Biblical Christianity is full of hope.
But not in the sense of “wishful thinking” or “positive karma” or a “pie-in-the-sky” or “head-in-the-clouds.” As a matter of fact, J.I. Packer calls optimism “wish without warrant.” A person who is merely optimistic, simply by nature of their humanity, is completely in the dark about what tomorrow will bring. A doggedly optimistic person may never live to see good things actually transpire – though he or she may persistently hope for those good things. Garden-variety hope is intrinsically uninformed and illusive.
In stark contrast, Christian hope is a confident trust in the promises of God. That’s a very different kind of hope, because it’s rooted in something that’s already settled: the absolute truthfulness of God. All the promises that God has made are as good as done. Christian hope is anchored in God Himself, in His impeccable nature and character.
Our hope in Christ’s promise of eternal life, for example, is simply our faith (confident trust) that Jesus meant what He said (John 14:1-3): “Where I am, there you may be also.” Because of Christ’s finished work on the cross on our behalf, we who are in Christ are already citizens of heaven. (That makes us just visitors here, in a wonderfully exhilarating and liberating kind of way.)
Christian hope is more than a likelihood or a possibility. Much more. We are God’s adopted children. We have a promised inheritance. Guaranteed. Done. We are “heirs of God and co-heirs with Christ” (Romans 8:16-17). We know from that same passage that the path of life along which our Lord has promised to guide us will include some suffering, but we also know that sorrow will not ultimately win the day. This is the amazement of walking with God! “I will restore to you the years that the swarming locust has eaten … You shall eat in plenty and be satisfied, and praise the name of the Lord your God, who has dealt wondrously with you” (Joel 2:25-26).
God is sovereign, and God is good to us. You and I blow it on a regular basis, but God’s magnificent plan not only gets us back on track, but manages to teach us lessons of eternal value as we’re rescued (again and again) by grace. He is good.
Why do I tell you these things? Because these are the kinds of reminders that I need on a regular basis. Otherwise I get stuck in a rut, or settled into make-myself-happy mode, or just generally bummed out by the world’s troubles (everything from violence in Syria to layoffs at USEC).

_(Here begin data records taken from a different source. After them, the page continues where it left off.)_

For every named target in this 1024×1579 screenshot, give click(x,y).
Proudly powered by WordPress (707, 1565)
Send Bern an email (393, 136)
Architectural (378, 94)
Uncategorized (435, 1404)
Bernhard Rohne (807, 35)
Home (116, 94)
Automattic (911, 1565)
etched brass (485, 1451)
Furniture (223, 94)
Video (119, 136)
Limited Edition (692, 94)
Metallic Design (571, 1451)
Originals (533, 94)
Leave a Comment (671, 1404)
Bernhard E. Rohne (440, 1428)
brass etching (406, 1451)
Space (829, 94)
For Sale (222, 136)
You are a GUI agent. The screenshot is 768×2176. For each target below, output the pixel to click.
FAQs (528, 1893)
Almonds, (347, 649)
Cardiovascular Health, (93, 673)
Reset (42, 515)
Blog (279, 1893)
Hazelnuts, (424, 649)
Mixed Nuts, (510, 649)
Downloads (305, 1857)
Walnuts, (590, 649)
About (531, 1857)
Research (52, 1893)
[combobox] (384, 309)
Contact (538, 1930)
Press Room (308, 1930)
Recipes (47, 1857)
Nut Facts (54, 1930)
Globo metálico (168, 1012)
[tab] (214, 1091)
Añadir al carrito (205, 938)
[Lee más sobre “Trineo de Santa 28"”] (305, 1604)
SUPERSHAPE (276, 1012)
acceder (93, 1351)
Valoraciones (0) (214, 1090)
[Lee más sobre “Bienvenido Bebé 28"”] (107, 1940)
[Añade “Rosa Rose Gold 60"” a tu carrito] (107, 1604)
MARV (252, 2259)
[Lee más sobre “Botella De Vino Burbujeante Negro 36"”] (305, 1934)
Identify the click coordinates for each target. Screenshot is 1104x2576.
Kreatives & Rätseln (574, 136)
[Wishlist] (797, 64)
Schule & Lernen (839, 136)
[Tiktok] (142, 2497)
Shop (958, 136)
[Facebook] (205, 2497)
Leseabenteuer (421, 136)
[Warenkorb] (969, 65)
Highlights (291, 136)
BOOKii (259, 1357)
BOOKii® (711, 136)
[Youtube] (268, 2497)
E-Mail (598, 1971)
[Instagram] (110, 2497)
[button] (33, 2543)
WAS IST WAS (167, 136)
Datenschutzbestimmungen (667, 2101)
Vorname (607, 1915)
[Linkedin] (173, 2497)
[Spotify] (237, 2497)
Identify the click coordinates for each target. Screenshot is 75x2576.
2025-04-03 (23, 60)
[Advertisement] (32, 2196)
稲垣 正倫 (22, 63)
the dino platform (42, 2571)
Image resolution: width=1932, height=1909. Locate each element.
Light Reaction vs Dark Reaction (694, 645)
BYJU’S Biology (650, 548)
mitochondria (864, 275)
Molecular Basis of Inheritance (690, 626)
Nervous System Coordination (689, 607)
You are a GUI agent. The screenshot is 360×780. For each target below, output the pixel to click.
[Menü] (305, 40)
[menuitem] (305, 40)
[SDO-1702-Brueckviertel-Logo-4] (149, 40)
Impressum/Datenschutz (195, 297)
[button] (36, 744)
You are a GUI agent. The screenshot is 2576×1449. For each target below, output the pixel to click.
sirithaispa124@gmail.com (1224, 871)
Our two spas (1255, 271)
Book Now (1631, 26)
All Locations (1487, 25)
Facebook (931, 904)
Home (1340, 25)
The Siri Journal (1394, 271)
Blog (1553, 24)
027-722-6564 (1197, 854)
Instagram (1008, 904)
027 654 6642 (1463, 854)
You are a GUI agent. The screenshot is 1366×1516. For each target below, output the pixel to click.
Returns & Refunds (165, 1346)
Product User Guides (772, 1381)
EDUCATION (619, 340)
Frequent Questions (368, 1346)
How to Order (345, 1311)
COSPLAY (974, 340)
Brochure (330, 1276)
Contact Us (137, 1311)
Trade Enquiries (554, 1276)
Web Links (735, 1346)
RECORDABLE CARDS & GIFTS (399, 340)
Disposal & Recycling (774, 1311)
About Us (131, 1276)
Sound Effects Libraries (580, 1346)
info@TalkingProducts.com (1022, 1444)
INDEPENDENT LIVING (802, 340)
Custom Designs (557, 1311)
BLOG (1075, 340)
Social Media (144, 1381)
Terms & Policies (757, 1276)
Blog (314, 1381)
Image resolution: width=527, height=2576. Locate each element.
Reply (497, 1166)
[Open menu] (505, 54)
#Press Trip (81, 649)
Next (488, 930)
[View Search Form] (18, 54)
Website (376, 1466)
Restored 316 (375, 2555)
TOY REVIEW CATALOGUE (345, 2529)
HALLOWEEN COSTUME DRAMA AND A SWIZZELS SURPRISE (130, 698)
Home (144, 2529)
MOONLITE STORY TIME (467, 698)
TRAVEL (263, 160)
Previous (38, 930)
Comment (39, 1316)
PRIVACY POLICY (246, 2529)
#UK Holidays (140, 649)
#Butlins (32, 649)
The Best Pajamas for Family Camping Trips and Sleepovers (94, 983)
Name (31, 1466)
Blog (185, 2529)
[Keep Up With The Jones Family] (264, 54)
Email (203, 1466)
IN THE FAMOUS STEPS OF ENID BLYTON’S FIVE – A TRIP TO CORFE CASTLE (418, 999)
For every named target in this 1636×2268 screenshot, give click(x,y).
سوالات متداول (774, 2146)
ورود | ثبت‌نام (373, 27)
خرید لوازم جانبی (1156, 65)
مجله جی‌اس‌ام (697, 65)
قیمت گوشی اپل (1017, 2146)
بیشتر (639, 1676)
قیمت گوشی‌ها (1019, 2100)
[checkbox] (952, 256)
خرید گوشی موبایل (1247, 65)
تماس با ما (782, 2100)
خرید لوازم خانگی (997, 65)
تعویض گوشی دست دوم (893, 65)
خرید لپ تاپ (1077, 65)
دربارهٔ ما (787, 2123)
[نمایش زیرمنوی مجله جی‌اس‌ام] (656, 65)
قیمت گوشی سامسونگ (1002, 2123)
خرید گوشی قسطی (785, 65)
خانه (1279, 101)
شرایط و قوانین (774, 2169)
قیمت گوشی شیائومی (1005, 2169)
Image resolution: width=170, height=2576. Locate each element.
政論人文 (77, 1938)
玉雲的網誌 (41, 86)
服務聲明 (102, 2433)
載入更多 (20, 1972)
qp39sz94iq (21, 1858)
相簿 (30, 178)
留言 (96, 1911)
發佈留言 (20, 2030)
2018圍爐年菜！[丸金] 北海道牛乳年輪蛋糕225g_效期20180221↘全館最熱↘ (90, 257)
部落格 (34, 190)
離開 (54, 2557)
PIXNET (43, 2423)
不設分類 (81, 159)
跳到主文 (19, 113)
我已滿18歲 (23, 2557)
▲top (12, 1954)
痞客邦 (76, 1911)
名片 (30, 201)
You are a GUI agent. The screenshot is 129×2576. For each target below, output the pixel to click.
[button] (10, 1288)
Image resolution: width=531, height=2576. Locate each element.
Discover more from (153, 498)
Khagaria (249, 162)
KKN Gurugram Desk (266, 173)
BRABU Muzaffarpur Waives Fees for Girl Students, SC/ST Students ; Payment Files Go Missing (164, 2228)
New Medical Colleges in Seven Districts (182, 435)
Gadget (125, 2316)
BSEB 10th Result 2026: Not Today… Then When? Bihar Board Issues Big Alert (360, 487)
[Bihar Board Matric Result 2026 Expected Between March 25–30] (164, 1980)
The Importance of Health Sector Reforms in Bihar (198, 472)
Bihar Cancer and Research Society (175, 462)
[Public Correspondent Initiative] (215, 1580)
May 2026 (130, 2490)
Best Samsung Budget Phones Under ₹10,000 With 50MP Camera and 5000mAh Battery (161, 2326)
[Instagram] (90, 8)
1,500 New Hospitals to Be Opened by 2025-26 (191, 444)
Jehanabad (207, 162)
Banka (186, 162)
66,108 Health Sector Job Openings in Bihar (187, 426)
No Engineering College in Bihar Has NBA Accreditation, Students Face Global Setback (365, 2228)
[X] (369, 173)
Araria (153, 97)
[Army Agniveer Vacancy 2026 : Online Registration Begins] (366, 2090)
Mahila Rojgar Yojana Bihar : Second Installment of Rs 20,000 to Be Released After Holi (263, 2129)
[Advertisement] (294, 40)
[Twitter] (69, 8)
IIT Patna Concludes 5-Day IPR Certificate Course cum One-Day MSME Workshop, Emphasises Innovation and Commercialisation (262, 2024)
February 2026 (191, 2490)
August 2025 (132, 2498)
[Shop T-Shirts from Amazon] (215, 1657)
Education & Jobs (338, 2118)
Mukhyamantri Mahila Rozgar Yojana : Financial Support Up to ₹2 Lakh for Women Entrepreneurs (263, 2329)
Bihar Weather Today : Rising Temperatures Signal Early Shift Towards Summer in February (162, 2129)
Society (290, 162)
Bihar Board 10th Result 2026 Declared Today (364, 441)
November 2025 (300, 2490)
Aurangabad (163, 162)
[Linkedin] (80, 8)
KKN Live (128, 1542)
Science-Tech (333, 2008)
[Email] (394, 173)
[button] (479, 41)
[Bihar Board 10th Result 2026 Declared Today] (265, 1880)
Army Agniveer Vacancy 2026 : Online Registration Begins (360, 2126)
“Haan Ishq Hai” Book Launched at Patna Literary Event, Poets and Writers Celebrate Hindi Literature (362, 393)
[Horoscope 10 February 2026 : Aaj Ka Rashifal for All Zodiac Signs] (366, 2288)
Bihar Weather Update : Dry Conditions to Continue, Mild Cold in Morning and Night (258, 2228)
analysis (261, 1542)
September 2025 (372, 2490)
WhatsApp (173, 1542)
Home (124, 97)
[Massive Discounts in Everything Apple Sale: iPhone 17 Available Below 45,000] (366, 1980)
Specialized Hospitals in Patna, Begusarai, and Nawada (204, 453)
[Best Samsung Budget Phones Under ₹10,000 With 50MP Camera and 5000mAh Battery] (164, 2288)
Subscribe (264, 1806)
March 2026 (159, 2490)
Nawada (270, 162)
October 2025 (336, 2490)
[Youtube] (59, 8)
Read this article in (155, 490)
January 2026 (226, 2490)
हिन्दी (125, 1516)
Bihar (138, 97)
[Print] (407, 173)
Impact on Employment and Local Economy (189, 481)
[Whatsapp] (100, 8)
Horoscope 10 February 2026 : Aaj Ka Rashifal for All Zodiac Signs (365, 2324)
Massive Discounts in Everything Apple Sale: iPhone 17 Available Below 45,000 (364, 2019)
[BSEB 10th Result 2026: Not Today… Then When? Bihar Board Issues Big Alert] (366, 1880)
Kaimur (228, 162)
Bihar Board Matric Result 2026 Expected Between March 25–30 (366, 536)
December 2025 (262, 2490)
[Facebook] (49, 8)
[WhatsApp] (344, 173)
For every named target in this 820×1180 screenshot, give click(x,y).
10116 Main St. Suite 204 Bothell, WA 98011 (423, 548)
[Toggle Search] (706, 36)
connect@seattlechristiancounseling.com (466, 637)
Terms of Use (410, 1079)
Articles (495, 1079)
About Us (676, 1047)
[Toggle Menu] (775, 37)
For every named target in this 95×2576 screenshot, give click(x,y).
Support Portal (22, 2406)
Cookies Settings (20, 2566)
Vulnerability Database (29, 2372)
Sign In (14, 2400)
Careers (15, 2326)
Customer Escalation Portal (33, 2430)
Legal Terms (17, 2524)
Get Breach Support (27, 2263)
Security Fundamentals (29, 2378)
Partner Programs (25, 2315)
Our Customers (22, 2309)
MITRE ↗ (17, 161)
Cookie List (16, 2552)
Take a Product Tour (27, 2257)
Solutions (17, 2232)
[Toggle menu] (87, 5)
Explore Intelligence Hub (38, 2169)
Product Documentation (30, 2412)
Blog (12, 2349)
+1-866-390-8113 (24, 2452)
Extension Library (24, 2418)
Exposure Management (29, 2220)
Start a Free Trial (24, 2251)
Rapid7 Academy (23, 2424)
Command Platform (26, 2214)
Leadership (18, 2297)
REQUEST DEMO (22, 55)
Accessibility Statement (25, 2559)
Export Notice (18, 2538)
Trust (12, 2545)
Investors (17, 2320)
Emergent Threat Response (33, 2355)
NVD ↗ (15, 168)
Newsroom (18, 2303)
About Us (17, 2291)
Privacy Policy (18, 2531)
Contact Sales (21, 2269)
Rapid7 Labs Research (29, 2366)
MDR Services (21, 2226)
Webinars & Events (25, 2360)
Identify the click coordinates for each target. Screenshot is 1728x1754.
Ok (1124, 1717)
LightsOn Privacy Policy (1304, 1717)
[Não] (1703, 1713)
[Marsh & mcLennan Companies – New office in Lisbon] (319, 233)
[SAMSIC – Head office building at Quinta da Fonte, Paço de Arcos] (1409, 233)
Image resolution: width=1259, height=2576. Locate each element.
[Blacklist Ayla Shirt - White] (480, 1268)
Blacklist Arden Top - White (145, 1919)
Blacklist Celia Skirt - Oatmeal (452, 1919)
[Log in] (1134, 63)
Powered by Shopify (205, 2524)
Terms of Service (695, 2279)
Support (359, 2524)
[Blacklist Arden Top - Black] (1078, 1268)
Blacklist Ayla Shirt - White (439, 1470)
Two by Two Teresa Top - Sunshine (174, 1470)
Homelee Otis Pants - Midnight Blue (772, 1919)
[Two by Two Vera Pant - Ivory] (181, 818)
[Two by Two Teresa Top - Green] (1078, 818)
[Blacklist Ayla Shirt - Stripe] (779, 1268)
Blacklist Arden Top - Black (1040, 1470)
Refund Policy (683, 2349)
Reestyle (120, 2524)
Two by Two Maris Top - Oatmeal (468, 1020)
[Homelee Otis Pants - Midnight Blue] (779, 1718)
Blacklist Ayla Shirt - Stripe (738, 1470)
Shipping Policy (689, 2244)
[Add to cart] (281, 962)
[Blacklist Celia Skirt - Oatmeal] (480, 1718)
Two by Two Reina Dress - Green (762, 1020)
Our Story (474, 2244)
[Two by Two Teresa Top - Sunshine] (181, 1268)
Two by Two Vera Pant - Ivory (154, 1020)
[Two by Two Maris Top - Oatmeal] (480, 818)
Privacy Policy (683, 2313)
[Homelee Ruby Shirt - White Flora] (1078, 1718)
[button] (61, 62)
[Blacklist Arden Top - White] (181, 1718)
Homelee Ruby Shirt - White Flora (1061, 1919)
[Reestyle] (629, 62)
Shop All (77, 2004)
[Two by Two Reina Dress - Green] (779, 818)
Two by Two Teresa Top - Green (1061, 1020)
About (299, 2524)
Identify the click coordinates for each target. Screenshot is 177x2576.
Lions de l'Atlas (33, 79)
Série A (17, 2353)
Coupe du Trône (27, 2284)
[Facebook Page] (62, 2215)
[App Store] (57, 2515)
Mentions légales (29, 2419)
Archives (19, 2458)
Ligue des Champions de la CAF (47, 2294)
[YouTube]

But when I remember who my God is – and what He’s done for me in Christ – I’m vividly reminded that I can trust Him for the rest. So can you.
There is a line in the Anglican burial service when the body of the believer is returned to the earth “in sure and certain hope of the Resurrection to eternal life, through our Lord Jesus Christ.” Paul said it like this (First Corinthians 15:55): “O death, where is your victory? O death, where is your sting?” Now that’s real hope. Hope that can smile through tears because Jesus lives. Hope because our real life is found in Him.
Go for hope! Real hope. Not some artificial substitute that kind of smells like hope. Because nothing really fits in hope’s place except hope.
Beloved church family, I know there’s a lot of bad news out there. Many of you fear the future because you see our national strength declining, our cultural morals spiraling downward, and our youth bailing out on the church. But I want to remind you that there is hope because there is God. Peter Marshall, former chaplain to the U.S. Senate, once warned: “The choice before us is plain: Christ or chaos, conviction or compromise, discipline or disintegration.” But even if the people around us choose chaos, compromise, and disintegration, we have abiding hope in Jesus Christ. And don’t forget – we’re just coming off the evening preaching series from Jonah – the Lord was more than able to turn around the very wicked nation of Nineveh in short order.
So hope to you! You and I are drinking from the saucer, because our cup has run over.
“And hope does not disappoint, because the love of God has been poured out within our hearts through the Holy Spirit who was given to us” (Romans 5:5).